## [Aim]
Copy the lines of the items below, starting at the line containing "Task: Choose the fourth rating star" and ending at the line containing "Action: pos(403,471)", leaving the pictures out.

## [Input]
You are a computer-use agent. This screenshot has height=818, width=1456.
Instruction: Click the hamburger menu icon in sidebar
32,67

==

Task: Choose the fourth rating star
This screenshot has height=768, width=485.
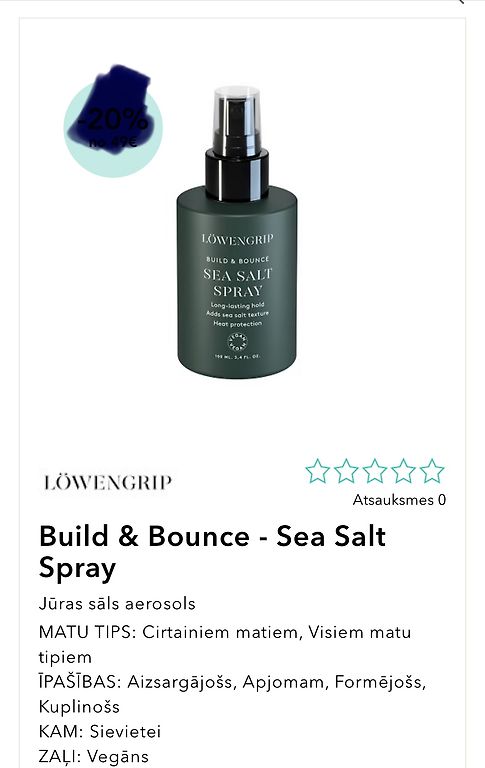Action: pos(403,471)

## [Task output]
Task: Choose the fourth rating star
This screenshot has height=768, width=485.
Action: pos(403,471)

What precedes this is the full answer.